Hindsight bias critically impacts on clinicians’ assessment of care quality in retrospective case note review

Edward Banham-Hall A,, Sian Stevens B
PMCID: PMC6399623  PMID: 30651239

ABSTRACT

Objective. To determine whether hindsight bias impacts on retrospective case note review using a five point scoring system based on modern clinical governance toolkits. Design. Survey. Setting. Clinicians of varying grades invited to complete a short internet survey. Participants. Ninety three clinicians were invited to complete an anonymous survey in which they reviewed three case vignettes for the purposes of a fictional clinical governance meeting. For each vignette, participants were randomised to an outcome in which the patient made a full recovery or alternatively died shortly after discharge. Main outcome measure. Participants submit scores from 1 to 5 to indicate the quality of care provided to patients prior to their discharge. These scores were compared to determine whether judgements about the quality of antecedent care were biased by the description of a patient death. Results. In two out of three case vignettes clinicians exhibited marked hindsight bias. In a case of a patient with a swollen leg, identical antecedent care was scored as poor by participants when the patient died the next day, but good when the patient recovered (p<0.00001). In a case of headache, care was scored as poor when the patient died but adequate when the patient made a full recovery (p=0.0003). A third case of chest pain did not exhibit hindsight bias. Seniority of clinician had no impact on the tendency to exhibit hindsight bias when reviewing case notes. Conclusion. In some cases, clinicians are markedly more critical of identical healthcare when a patient dies compared to when a patient survives. Hindsight bias while reviewing care when a patient survives might prevent identification of learning arising from errors. Additionally, we predict hindsight bias combined with a legal duty of candour will cause families to be informed that patients died because of healthcare error when this is not a fact.

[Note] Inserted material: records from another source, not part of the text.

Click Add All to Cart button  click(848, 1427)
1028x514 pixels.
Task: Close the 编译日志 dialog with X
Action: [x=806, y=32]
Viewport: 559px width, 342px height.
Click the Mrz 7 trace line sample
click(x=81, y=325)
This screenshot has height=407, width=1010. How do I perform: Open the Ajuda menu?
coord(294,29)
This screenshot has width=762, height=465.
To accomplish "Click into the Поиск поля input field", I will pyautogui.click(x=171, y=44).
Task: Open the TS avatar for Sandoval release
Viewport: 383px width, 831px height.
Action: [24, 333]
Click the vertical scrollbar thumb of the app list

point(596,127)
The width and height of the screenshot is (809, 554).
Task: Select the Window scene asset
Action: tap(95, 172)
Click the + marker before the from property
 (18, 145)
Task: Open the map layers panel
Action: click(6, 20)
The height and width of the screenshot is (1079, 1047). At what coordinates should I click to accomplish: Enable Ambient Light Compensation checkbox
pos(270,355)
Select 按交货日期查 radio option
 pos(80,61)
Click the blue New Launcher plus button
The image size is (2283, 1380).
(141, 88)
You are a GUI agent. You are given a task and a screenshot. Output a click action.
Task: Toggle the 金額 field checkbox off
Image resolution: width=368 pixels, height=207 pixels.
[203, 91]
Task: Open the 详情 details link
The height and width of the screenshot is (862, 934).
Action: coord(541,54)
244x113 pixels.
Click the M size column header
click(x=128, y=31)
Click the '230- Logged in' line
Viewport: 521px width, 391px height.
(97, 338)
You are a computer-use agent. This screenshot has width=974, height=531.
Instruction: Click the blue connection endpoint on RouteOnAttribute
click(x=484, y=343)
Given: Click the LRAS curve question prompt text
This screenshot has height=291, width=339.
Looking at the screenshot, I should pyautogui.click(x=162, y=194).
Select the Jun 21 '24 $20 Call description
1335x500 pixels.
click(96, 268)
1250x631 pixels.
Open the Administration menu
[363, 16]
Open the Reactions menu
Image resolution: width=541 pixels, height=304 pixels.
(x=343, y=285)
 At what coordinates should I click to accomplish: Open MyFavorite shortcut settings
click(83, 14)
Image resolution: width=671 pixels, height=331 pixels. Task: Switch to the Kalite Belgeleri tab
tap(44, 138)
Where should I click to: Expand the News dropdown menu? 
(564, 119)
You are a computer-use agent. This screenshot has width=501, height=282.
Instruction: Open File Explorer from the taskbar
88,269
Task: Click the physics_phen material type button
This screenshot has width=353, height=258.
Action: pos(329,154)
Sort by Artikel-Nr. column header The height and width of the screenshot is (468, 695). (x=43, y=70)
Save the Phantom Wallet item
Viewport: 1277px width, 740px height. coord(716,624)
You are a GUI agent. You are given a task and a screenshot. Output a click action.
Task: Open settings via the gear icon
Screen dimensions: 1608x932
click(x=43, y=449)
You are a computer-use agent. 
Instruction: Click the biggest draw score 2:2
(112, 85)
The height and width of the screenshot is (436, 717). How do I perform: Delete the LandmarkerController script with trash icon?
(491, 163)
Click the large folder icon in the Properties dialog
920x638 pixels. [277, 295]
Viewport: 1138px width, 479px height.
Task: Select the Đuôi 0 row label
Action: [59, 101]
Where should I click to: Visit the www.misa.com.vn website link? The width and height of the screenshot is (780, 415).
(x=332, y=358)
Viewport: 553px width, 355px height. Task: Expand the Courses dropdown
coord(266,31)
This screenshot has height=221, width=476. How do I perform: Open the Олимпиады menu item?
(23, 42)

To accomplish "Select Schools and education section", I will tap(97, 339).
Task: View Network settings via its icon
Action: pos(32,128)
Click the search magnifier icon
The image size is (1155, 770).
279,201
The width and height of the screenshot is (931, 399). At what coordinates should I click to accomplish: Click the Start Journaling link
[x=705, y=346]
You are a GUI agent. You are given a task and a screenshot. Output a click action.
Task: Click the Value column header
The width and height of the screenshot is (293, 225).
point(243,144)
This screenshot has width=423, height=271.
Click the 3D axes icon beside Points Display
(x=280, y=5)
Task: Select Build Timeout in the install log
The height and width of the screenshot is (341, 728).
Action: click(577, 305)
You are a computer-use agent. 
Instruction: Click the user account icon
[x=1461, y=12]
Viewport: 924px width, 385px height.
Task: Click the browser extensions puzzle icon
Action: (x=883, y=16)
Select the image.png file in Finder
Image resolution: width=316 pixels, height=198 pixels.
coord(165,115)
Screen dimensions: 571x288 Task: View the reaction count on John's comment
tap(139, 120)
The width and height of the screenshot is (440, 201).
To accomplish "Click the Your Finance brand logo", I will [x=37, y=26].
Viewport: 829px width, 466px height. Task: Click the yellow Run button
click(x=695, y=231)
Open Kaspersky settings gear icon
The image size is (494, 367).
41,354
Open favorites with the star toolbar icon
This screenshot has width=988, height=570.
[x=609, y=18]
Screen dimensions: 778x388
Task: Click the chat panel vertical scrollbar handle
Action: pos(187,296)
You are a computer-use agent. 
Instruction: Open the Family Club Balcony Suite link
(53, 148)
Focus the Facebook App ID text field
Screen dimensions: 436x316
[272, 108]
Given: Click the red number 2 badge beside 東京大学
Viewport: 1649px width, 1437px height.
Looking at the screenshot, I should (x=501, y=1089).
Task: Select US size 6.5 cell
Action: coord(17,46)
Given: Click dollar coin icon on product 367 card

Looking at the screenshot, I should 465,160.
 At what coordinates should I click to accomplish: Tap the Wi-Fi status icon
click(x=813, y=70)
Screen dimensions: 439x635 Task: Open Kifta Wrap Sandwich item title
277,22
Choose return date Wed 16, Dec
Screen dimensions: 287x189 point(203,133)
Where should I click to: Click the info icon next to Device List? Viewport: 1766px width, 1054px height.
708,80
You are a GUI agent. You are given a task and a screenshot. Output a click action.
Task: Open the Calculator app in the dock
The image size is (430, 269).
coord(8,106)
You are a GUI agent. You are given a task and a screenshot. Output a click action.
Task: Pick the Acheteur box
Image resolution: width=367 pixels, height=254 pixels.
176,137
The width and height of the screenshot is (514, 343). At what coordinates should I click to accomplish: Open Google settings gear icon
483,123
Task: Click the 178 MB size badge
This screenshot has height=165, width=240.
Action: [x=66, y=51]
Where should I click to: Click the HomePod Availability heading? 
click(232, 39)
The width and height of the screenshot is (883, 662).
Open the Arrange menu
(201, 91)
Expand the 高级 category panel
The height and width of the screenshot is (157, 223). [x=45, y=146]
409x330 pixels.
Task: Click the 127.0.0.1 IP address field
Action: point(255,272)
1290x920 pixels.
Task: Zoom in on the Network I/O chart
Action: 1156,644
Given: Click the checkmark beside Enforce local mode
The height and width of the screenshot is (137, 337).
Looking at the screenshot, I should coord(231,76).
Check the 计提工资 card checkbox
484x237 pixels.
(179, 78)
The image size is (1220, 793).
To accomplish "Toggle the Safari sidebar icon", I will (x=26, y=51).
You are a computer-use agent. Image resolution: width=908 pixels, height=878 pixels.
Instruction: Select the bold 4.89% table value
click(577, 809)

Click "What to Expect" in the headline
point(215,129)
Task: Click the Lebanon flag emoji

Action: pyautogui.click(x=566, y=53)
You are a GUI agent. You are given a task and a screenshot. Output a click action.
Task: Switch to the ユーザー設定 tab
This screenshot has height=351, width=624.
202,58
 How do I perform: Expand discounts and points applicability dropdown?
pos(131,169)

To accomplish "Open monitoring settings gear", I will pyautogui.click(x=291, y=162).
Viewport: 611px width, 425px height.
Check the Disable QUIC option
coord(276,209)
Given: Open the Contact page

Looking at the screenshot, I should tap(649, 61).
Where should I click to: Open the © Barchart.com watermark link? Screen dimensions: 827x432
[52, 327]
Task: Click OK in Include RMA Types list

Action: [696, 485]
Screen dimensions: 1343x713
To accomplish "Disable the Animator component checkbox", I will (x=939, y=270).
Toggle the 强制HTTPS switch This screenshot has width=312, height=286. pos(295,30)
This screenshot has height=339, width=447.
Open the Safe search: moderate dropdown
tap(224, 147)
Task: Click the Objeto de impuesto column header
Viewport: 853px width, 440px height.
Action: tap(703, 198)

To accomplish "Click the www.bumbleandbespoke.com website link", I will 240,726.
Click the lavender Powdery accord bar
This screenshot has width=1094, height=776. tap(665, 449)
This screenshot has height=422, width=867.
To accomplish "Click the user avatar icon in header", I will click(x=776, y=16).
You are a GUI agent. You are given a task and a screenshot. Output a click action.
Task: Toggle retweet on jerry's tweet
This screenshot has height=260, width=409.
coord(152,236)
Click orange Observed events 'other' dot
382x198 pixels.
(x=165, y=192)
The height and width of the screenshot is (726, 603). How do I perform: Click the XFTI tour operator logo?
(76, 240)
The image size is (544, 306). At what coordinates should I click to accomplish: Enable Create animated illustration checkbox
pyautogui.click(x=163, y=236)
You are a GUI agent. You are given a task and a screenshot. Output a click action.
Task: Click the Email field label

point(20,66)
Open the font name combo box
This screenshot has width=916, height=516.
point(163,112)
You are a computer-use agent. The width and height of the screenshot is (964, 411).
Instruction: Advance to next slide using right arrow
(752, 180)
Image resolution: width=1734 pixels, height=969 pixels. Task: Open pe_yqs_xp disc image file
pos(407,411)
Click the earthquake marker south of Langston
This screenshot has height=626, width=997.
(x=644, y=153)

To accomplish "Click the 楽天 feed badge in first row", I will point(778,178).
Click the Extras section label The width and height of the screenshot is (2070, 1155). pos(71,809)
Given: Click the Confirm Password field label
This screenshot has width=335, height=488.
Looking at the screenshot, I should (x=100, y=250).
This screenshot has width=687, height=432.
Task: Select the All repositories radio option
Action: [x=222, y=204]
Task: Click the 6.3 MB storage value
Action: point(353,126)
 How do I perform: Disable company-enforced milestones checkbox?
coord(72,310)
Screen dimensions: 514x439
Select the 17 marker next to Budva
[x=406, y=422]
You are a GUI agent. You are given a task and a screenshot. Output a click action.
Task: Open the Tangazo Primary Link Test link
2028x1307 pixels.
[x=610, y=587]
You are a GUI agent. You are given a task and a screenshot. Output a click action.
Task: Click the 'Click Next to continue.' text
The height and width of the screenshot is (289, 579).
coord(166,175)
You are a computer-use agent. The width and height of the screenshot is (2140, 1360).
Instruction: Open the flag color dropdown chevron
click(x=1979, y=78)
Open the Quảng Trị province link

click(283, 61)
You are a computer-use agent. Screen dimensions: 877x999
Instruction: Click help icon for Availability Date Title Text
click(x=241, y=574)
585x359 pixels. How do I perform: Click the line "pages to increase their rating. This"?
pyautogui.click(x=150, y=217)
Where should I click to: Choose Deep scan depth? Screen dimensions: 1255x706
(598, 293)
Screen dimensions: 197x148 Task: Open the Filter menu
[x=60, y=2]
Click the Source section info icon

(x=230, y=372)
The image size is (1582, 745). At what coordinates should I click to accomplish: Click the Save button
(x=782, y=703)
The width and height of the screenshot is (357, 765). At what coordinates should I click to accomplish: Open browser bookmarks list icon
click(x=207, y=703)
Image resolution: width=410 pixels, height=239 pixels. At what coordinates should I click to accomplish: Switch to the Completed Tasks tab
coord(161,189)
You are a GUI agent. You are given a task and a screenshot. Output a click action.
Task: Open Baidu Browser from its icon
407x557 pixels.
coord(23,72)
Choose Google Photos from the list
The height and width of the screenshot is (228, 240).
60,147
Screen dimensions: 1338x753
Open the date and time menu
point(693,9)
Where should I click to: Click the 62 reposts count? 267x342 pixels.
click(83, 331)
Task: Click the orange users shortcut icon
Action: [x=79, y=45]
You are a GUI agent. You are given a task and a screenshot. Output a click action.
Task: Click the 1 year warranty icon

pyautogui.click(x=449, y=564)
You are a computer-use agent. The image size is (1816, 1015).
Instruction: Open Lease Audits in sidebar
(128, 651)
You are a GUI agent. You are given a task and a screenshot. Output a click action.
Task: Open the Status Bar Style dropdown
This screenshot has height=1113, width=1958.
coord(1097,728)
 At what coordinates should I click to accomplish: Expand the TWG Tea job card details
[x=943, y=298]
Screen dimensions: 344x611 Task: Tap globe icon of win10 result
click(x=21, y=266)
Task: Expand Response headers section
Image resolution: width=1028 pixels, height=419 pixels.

KEYWORDS: Structured judgement review, case note review, ­hindsight bias, morbidity mortality

Introduction

The processes used to scrutinise patient records and disseminate learning following a patient death are of considerable importance to healthcare providers and patients. Recent well-documented flaws in investigations into patient deaths have attracted justifiable criticism.1 Case note review provides a vital opportunity to recognise areas of weakness in quality of care, and identify interventions for improvement.2,3,4

Recent evidence from Care Quality Commission investigations shows that review of information after certain patient deaths lacks consistency, misses opportunities to learn, and fails to support families.5 This has led to a welcome NHS-wide focus on learning from deaths with the goal of improving learning from incidents and the rigour of investigations themselves. It is hoped that this approach will improve the rigour with which case note reviews are conducted, and improve the identification and dissemination of learning within the NHS.

Hindsight bias (colloquially known as ‘the retrospectoscope’) is known to play a significant role in the evaluation of an antecedent event, and has been demonstrated in both medical and judicial settings.5 It is human nature to be sympathetic to those who are suffering or have died. This can contribute to heuristic biases, as it is easy to inadvertently use knowledge gained after an event to critique it when information was not available for those involved at the time.6,7,8 The recognition of a poor outcome can bias the ability to pass judgement on a less apprised perspective, heightening the perception of preventability.9,10,11 This might lead to an unjustified evaluation based disproportionately on a poor outcome, and not because care was poor.12

We wanted to determine whether assessment of antecedent healthcare was susceptible to hindsight bias when clinicians are aware of a patient’s outcome. We tested this by using a scoring system with similarities to a modern audit toolkit being developed in response to the learning from deaths report. We were also interested to test whether a physician’s clinical experience (using the metric of professional seniority) mitigated any tendency to exhibit hindsight bias, if present.

Methods

Selection and description of participants

We recruited 93 doctors of varying seniority opportunistically while undertaking clinical work and during educational meetings, as well as through the internet. As a result of this approach, participants were predominantly hospital doctors. By design, we recorded no details about participants other than professional seniority to facilitate anonymised participation.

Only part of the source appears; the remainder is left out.